Trabajadores de España y un centenar de países participan en la primera movilización planetaria convocada por el sindicato unitario CSI en demanda de un empleo digno.

Un fantasma recorre Europa... En este caso, no el que quiso Karl Marx para su Manifiesto del Partido Comunista, sino el temor a que todos los logros sindicales obtenidos desde los tiempos de la Revolución Industrial puedan quedar en agua de borrajas. Al menos eso es lo que llevó ayer a sindicatos de todo el continente y a sus homólogos de casi 100 países, convocados por la Confederación Sindical Internacional (CSI), a manifestarse en la primera jornada de movilización mundial para reclamar el derecho a un trabajo digno, y especialmente, a pedir que no se apruebe la jornada laboral de 65 horas que impulsa la Comisión Europea.

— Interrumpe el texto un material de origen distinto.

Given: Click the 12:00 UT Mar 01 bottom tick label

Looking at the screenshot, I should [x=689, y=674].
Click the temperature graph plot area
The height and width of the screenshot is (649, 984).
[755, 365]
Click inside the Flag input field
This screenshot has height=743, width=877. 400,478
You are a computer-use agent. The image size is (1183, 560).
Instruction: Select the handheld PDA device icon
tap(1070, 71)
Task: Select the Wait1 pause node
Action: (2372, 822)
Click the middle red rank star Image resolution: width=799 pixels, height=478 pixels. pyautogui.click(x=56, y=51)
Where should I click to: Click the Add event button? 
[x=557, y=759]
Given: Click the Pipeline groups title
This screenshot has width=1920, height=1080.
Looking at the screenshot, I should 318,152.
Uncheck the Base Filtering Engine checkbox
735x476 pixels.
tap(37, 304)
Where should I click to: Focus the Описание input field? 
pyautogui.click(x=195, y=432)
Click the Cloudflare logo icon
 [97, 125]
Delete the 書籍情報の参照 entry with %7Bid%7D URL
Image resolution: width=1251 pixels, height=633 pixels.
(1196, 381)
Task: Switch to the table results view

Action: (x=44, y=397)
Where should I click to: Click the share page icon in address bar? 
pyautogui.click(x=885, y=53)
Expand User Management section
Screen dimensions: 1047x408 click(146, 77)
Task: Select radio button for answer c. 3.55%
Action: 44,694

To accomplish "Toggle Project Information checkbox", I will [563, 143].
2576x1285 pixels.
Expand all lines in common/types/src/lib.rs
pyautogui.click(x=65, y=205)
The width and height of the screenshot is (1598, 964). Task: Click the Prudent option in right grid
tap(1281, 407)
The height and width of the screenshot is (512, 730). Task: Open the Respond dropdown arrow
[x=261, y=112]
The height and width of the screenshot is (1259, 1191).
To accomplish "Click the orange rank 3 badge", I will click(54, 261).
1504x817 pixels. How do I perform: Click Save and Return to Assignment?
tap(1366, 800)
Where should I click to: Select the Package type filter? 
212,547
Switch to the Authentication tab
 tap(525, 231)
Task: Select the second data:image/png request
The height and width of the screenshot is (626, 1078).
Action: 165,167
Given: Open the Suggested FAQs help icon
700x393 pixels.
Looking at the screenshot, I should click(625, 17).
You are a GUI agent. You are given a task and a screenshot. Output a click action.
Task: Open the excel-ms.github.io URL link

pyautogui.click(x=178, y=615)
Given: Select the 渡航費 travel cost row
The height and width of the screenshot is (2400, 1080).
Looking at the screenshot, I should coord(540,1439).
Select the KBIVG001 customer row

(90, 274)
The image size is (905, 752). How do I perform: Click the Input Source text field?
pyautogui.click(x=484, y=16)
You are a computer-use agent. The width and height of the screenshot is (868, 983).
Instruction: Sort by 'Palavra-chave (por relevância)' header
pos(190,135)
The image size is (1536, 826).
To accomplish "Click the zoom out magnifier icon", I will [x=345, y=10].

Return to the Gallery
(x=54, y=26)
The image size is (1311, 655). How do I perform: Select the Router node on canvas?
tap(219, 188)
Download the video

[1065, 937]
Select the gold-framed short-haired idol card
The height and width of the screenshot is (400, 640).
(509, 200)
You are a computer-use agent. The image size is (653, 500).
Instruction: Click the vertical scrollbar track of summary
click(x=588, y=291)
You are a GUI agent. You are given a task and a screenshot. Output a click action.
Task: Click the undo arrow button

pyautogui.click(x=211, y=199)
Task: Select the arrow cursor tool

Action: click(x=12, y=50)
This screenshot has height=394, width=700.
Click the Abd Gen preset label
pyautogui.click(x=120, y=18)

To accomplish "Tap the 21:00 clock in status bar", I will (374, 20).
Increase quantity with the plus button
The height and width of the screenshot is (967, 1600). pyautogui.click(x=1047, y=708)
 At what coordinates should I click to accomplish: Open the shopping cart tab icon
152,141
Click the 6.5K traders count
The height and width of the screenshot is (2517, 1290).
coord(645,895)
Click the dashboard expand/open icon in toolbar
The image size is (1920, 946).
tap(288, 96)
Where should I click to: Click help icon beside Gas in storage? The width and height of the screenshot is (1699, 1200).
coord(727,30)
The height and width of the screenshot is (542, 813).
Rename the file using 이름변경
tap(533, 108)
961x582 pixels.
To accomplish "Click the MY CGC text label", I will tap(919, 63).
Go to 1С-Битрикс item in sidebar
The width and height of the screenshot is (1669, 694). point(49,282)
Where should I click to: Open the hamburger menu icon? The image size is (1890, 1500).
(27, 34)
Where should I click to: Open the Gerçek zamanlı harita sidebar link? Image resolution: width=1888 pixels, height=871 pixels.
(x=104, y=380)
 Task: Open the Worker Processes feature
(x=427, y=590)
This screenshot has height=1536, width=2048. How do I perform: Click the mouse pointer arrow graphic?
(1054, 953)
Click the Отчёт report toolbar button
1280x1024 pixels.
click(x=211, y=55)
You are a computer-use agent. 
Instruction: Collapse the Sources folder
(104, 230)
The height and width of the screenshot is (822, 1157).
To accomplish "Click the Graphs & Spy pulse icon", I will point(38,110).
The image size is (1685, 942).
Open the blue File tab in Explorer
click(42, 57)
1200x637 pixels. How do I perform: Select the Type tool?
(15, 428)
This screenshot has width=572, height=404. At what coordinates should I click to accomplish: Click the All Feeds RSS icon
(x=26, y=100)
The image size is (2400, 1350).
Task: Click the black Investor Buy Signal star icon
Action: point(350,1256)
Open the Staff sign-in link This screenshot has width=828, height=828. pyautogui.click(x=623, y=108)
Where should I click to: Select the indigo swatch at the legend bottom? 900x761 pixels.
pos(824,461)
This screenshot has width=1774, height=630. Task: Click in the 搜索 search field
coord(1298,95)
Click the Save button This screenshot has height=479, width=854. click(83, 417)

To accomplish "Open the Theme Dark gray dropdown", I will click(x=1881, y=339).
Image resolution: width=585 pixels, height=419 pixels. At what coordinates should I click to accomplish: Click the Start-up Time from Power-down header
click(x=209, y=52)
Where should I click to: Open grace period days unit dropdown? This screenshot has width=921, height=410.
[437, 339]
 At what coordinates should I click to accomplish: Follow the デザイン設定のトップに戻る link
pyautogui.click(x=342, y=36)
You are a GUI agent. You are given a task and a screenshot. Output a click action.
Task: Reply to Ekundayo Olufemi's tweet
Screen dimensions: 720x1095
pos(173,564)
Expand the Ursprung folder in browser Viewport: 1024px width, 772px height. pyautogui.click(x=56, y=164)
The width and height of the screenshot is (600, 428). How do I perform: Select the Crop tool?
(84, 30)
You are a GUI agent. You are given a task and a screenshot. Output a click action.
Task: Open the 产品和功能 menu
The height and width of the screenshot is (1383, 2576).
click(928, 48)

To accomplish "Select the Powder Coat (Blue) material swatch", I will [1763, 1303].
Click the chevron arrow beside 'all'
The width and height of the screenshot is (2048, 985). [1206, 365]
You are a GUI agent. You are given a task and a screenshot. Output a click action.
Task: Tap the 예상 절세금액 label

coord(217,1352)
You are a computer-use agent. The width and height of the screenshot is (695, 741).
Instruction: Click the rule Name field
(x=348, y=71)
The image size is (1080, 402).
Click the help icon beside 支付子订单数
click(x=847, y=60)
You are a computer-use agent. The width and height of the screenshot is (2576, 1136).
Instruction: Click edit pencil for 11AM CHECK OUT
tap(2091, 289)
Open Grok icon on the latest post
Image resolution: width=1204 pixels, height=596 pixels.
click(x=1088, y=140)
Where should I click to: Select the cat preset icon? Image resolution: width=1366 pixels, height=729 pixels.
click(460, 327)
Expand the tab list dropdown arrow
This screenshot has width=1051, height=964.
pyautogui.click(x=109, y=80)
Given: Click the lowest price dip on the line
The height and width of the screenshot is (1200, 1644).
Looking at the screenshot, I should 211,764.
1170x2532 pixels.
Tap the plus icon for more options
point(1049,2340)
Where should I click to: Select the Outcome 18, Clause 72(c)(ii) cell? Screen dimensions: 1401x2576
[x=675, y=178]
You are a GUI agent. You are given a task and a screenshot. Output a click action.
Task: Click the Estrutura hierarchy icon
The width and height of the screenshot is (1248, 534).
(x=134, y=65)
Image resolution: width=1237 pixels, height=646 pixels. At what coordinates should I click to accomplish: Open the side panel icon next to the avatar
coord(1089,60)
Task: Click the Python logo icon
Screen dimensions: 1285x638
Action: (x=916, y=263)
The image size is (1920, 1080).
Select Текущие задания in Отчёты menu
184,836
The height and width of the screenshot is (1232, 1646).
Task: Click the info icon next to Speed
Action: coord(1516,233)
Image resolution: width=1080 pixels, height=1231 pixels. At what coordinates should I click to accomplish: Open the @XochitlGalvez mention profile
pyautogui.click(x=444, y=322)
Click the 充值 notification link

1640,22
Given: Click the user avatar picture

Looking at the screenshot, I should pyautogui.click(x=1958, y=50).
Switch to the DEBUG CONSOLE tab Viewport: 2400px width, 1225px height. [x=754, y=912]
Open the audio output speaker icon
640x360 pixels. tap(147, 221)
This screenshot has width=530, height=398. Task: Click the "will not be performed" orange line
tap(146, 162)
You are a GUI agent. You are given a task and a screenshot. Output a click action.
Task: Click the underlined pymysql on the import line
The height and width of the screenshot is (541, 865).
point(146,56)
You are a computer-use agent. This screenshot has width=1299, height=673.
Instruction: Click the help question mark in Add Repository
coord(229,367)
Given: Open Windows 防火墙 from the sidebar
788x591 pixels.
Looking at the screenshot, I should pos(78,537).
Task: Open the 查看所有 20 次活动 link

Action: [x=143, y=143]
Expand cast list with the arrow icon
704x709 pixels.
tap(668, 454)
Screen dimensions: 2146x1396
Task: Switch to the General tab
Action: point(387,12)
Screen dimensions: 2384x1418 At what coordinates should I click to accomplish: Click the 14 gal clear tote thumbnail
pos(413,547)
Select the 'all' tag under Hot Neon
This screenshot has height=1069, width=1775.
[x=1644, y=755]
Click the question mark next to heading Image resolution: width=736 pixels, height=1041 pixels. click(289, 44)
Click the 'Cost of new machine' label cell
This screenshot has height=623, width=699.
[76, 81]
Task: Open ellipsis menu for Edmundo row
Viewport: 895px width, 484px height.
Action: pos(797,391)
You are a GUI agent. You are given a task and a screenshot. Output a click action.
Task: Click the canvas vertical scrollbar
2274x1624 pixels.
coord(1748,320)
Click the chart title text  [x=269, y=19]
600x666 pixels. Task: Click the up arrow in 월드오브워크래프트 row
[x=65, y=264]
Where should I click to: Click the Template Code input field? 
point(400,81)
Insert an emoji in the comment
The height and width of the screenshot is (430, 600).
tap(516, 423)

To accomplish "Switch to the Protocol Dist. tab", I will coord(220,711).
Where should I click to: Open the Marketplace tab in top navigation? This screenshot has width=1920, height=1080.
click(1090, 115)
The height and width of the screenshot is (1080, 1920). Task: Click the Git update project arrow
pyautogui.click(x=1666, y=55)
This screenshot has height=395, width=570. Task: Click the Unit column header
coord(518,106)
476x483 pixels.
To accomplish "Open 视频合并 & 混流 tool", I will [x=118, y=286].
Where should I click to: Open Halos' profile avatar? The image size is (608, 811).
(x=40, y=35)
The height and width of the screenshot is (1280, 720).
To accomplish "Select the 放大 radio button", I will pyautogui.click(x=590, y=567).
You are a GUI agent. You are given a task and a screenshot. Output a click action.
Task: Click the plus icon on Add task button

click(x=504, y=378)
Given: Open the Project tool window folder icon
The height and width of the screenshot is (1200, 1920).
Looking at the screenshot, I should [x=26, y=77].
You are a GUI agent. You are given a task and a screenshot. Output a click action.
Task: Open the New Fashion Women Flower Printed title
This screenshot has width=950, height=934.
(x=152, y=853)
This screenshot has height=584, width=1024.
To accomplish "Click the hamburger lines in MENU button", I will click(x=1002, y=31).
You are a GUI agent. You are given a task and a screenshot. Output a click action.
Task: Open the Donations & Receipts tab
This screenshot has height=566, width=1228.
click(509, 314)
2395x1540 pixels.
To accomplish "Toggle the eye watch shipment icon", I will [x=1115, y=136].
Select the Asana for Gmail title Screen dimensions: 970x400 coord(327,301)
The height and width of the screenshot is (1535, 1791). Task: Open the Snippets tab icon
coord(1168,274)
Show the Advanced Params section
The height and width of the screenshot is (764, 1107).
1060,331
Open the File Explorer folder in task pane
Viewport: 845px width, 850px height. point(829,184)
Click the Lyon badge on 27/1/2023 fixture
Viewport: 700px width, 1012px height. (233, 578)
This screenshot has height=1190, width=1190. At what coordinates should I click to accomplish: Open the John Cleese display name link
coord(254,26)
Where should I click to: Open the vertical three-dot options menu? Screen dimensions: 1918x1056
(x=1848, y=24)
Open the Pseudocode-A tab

La crisis financiera y el temor a sus consecuencias amortiguaron los ecos de las protestas por los salarios bajos, las condiciones abusivas, los derechos sindicales y la precariedad en el empleo, que se desarrollaron un tanto alicaídas y con tono más bien simbólico. En Madrid, los líderes de CCOO y UGT, José María Fidalgo y Cándido Méndez, dejaron la manifestación para dirigirse a La Moncloa al encuentro convocado por el presidente del Gobierno para anunciarles las nuevas medidas anticrisis.

Paros en Catalunya

En Francia se desarrolló la manifestación central, que reunió entre 7.500 y 13.000 personas, según las fuentes, en la plaza de Trocadero de París. En Catalunya, la manifestación principal reunió a unas 10.000 personas en el centro de Barcelona convocadas por CCOO, UGT y USOC. Los sindicatos elogiaron el seguimiento en las empresas catalanas de la convocatoria de paros de entre cinco y 15 minutos a mediodía, y que siguieron, sobre todo, en las empresas del automóvil como Seat o Nissan, afectadas por recortes de producción. También se sumaron a la convocatoria trabajadores del aeropuerto de Barcelona, los ayuntamientos barceloneses de Manresa, Sabadell o Terrassa, o empresas como Repsol en Tarragona y el Metro de Barcelona, donde los trabajadores también pararon cinco minutos a las 12 del mediodía. En cambio, el pequeño comercio y las pequeñas empresas apenas notaron el efecto de la movilización, según datos de la patronal de Terrassa Cecot.

Unas 150 personas en Girona y otras tantas en Tarragona, se concentraron ante las respectivas sedes de la subdelegación del Gobierno, convocadas por UGT, CCOO y USOC. Un número semejante de manifestantes protestaron en Lleida, donde el alcalde, Àngel Ros, fue el encargado de leer el manifiesto conjunto de los sindicatos. El texto incidió en el proceso de globalización y "su contribución al incremento de las desigualdades entre ricos y pobres".

Los sindicatos denuncian también que "con el pretexto de la competencia internacional, se ponen en cuestión los derechos sociales. El peor ejemplo lo encontramos en Europa, con la propuesta de directiva del tiempo de trabajo y las sentencias del Tribunal de Justicia de la UE, que no hacen otra cosa que favorecer el dumping laboral", señala el texto, en referencia a las prácticas en las que las condiciones de trabajo están por debajo de los estándares internacionales como una forma de competencia desleal.

El comunicado también exige el derecho al trabajo digno de acuerdo con los parámetros establecidos por la Organización Internacional del Trabajo, la derogación de la directiva europea sobre el tiempo de trabajo, políticas para combatir la siniestralidad laboral y la erradicación del trabajo infantil y el forzoso.